Si tratta di un cammino fatto e di una
riscoperta, come sottolinea mons. Aldo Giordano osservatore permanente
della Santa Sede presso il Consiglio d'Europa:
“C’è una nuova coscienza
oggi di questa dimensione. In questi anni anche presso le istituzioni internazionali
si è diventati coscienti dell’importanza del ruolo della religione per i popoli e
per le culture. Questo tema era in qualche maniera un po’ obliato qualche anno fa,
invece adesso c’è la coscienza che non si può parlare della storia di un popolo, della
cultura di un popolo, dell’identità di un popolo, senza fare riferimento alla religione.

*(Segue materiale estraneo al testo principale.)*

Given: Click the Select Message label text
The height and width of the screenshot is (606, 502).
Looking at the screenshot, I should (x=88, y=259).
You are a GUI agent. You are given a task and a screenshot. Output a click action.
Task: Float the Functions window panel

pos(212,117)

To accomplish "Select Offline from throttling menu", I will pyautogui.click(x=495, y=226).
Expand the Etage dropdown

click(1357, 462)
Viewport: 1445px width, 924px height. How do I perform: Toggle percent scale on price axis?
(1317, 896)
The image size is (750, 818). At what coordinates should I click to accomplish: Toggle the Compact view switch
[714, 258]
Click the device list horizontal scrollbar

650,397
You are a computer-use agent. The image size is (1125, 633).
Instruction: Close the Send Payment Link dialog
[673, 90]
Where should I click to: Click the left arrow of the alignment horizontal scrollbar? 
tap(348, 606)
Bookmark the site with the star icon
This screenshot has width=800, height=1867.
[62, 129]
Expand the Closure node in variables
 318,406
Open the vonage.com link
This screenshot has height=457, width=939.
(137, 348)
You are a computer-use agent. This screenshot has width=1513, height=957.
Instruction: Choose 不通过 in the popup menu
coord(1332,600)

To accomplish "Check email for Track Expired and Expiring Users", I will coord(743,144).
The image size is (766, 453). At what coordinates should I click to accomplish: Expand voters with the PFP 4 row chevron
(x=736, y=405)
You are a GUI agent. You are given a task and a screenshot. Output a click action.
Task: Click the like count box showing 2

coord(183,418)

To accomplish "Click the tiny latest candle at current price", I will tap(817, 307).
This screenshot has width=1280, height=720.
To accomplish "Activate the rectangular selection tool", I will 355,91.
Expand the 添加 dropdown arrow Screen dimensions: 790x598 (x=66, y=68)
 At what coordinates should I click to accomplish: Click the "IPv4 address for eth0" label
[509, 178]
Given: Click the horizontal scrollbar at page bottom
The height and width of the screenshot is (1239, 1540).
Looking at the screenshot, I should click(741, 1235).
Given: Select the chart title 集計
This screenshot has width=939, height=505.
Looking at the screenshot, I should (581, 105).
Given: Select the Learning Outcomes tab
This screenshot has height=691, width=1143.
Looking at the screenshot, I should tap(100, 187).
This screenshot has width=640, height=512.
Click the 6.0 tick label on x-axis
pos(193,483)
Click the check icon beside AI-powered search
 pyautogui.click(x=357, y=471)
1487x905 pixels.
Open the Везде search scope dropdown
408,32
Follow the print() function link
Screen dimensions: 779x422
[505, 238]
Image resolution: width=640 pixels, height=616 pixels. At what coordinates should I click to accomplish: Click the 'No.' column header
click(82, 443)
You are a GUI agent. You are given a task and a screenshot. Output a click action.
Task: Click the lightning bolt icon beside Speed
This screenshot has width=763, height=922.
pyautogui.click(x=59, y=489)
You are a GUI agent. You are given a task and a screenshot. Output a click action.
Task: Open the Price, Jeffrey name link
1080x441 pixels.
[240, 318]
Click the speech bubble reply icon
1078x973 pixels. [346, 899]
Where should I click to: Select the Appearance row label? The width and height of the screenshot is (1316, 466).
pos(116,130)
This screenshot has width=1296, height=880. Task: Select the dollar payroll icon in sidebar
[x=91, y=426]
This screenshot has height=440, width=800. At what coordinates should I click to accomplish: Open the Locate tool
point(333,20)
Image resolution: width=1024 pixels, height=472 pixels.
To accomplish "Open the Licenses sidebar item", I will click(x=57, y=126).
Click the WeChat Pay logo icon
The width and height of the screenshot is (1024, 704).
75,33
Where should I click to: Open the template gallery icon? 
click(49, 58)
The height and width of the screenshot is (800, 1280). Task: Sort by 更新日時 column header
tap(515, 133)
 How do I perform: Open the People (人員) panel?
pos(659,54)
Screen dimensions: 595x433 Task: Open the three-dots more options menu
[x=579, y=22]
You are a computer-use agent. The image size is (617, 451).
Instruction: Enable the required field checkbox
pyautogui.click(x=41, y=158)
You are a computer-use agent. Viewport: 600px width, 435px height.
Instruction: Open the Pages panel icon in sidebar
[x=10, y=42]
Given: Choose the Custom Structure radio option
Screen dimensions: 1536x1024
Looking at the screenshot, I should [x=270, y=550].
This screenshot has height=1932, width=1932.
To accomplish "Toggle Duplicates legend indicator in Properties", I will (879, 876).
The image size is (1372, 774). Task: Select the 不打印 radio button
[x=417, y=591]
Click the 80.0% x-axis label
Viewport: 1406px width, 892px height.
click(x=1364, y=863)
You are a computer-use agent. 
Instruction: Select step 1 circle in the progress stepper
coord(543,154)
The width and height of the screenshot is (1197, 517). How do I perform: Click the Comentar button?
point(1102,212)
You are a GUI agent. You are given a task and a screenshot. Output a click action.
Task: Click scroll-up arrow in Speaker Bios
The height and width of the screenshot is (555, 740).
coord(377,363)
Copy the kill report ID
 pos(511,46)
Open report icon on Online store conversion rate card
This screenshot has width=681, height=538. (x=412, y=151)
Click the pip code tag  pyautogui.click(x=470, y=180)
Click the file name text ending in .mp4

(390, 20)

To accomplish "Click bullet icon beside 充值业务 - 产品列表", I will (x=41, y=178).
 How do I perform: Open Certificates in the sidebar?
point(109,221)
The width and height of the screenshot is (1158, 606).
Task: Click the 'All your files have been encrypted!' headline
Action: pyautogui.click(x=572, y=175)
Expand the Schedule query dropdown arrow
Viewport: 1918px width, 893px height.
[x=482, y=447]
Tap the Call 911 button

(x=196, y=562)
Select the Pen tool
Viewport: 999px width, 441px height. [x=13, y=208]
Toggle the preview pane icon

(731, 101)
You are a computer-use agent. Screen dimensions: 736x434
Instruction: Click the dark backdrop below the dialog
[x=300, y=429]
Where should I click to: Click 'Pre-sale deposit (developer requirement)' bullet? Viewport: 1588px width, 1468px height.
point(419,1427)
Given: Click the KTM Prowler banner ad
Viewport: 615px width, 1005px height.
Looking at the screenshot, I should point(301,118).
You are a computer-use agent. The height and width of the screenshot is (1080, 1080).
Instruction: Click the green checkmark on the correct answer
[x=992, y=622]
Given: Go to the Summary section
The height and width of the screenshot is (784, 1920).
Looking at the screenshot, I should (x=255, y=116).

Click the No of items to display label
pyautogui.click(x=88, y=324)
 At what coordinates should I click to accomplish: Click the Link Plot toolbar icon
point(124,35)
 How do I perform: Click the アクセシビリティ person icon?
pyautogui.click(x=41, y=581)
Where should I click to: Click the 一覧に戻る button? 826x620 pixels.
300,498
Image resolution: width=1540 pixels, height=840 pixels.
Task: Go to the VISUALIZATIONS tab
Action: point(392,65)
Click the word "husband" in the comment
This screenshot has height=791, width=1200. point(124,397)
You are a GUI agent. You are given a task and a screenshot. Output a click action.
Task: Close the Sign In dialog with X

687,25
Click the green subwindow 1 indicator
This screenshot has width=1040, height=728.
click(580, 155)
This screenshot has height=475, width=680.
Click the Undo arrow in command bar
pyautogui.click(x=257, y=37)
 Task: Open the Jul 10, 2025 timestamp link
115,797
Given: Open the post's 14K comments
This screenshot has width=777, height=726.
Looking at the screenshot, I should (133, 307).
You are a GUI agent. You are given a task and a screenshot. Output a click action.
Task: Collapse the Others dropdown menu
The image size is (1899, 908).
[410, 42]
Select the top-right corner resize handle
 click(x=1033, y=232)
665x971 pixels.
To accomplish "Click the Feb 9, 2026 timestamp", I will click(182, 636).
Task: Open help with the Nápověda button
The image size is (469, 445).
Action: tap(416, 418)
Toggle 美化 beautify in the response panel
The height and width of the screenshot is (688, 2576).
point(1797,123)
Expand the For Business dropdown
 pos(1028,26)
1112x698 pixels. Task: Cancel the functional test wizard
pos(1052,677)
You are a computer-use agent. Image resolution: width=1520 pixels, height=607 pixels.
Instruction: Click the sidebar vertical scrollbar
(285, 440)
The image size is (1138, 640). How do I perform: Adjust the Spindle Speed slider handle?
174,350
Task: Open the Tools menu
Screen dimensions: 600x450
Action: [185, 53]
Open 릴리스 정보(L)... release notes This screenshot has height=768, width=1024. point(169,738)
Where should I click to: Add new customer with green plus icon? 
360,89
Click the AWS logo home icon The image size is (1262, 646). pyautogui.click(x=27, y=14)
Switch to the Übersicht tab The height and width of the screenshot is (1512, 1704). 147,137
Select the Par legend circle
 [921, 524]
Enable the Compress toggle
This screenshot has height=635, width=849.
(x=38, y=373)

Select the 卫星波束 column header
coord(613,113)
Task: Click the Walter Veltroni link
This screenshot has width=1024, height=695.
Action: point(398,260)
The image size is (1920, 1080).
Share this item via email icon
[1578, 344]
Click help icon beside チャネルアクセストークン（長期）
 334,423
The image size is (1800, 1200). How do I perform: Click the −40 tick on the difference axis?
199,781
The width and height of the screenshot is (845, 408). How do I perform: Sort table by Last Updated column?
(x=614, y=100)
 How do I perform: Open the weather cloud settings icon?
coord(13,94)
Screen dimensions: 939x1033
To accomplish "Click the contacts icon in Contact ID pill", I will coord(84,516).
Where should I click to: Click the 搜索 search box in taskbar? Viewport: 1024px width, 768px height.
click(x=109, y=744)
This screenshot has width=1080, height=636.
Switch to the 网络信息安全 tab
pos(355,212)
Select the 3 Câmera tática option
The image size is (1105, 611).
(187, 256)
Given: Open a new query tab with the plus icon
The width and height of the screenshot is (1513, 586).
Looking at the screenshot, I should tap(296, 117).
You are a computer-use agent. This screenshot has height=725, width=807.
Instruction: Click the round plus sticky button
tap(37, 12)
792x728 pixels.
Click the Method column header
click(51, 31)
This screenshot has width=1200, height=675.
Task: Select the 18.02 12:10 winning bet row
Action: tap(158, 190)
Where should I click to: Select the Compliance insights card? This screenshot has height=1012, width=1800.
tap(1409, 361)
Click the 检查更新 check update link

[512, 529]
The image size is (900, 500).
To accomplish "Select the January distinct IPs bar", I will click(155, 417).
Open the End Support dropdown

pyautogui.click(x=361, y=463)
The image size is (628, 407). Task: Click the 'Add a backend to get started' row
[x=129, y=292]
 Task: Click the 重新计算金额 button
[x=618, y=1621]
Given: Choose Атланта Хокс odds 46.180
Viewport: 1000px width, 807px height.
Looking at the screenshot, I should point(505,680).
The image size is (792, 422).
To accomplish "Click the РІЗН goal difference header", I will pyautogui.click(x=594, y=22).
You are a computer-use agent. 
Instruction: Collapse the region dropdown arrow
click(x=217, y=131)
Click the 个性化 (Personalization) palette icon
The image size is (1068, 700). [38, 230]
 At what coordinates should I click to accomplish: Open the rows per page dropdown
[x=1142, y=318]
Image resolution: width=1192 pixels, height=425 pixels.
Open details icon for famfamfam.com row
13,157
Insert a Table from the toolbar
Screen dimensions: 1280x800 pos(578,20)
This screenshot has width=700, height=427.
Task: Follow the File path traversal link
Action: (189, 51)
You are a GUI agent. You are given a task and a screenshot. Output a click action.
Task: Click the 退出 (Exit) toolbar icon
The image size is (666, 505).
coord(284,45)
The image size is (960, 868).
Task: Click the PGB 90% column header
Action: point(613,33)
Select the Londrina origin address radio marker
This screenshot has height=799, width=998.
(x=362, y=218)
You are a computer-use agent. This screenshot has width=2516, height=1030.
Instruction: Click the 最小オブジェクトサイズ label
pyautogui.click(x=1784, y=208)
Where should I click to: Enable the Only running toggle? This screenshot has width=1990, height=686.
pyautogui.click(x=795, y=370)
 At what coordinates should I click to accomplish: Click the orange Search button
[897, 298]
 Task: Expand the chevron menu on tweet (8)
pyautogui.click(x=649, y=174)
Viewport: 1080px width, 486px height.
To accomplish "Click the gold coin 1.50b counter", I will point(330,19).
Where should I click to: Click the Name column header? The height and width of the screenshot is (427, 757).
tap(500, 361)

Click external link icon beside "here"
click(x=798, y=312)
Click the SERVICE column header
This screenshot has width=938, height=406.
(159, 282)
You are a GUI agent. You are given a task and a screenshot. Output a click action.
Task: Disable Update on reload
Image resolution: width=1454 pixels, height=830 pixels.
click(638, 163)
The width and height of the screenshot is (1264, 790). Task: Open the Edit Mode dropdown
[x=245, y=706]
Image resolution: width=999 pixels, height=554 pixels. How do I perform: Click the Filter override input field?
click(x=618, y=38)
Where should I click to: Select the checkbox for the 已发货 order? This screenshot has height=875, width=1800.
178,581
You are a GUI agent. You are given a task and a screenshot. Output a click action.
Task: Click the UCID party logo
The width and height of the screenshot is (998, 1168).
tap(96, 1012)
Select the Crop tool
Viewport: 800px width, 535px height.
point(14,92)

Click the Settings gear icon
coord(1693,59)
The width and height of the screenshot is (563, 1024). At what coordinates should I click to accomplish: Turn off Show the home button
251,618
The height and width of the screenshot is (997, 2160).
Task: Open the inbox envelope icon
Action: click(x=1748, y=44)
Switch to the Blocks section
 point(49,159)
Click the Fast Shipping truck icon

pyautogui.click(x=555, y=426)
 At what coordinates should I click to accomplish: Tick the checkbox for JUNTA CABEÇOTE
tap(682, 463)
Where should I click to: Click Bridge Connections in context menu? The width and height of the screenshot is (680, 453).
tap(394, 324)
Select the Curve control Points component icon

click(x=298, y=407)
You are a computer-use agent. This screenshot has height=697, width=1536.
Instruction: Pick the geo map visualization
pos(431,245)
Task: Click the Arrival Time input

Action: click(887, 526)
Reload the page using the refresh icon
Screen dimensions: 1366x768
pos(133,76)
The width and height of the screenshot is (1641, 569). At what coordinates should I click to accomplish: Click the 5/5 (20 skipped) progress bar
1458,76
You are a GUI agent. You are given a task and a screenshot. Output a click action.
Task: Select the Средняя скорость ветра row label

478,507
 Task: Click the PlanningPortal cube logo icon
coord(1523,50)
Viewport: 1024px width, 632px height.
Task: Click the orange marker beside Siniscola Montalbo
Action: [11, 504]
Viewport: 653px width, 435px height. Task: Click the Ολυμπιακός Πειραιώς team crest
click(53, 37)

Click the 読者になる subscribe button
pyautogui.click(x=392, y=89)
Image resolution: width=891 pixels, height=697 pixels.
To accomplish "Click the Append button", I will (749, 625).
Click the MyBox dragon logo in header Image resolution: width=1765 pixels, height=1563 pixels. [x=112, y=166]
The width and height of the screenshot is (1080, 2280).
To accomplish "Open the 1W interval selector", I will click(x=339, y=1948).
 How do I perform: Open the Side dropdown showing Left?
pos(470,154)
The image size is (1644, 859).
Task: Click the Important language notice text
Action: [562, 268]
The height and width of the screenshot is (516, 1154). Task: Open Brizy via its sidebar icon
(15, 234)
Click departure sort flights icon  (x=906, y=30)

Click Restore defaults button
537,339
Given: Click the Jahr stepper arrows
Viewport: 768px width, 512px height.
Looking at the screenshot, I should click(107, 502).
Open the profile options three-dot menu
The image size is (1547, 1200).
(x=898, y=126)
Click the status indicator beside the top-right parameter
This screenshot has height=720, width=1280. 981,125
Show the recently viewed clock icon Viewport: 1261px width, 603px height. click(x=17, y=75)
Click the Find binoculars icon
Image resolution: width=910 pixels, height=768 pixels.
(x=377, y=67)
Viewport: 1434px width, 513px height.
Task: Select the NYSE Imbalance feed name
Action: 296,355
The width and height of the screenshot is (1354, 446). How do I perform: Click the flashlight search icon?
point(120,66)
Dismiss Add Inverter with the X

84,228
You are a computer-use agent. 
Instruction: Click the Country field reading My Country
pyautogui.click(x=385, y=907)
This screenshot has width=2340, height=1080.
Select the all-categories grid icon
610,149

La prospettiva di questo incontro è anche interessante per noi per la dimensione religiosa
del dialogo interculturale. Qui non c’è la pretesa di fare un discorso strettamente
interreligioso - spetta alle religioni fare il discorso interreligioso - e nemmeno
di fare un discorso teologico; non c’è la competenza di pronunciarci su questioni
teologiche ma trovo che la prospettiva sia interessante perché coglie che la religione
ha un ruolo determinante per le identità dei popoli, per le culture. Per l’Europa
in particolare, noi ci riferiamo naturalmente al cristianesimo, perché nessuna pagina
degli ultimi due anni della storia europea è comprensibile senza riferimento alla
religione cristiana”.
Anche con mons. Giordano parliamo del ruolo dei
media:
“I media, oggi, sono certamente essenziali. Sono essenziali da
una parte per far comprendere la religioni e per favorire il dialogo fra le religioni
- infatti sono lo strumento migliore che abbiamo a disposizione per conoscerci, per
trasmettere le idee e per entrare in dialogo tra di noi - e dall’altra hanno una responsabilità
enorme, perché possono essere anche il luogo in cui vengono a crearsi i problemi più
grandi. Quando i media non rispettano la realtà e, in qualche modo, sono loro stessi
a presentare e creare una realtà, quando diventano unilaterali nel presentare delle
realtà così complesse come sono appunto le esperienze religiose, essi possono favorire
i grandi contrasti. Bisogna trattare la questione dei media sia per le religioni,
sia per conoscerci in maniera reciproca in un modo più profondo e sia per aiutarci
ad andare oltre certi stereotipi e certe unilateralità che oggi possono essere molto
pericolose. Tutti conosciamo i fatti e gli eventi pericolosi che, a volte, i media
hanno creato”.
A mons. Giordano chiediamo di ricordare il contributo
di sempre del Cristianesimo al dialogo:
“Il cristianesimo credo abbia
nel suo dna la dimensione dell’incontro con l’altro, del rispetto dell’altro ed ancor
più dell’amore per l’altro. Il cristianesimo ha nel suo cuore un evento: la Pasqua,
che è l’evento di un Dio, del Figlio di Dio che dà la propria vita per l’umanità,
e questo amore per l’umanità è confermato dalla Resurrezione. Per cui, più siamo coscienti
di questa nostra identità, più siamo capaci di approfondire quest’identità e più siamo
capaci di offrire uno spazio dove l’altro, l’altra cultura e l’altra religione possono
trovare in qualche modo una casa”.
Rappresentanti dei media sono presenti
anche per discutere sull'equilibrio da ricercare tra libertà di espressione dei mezzi
di comunicazione e rispetto della diversità culturale e religiosa.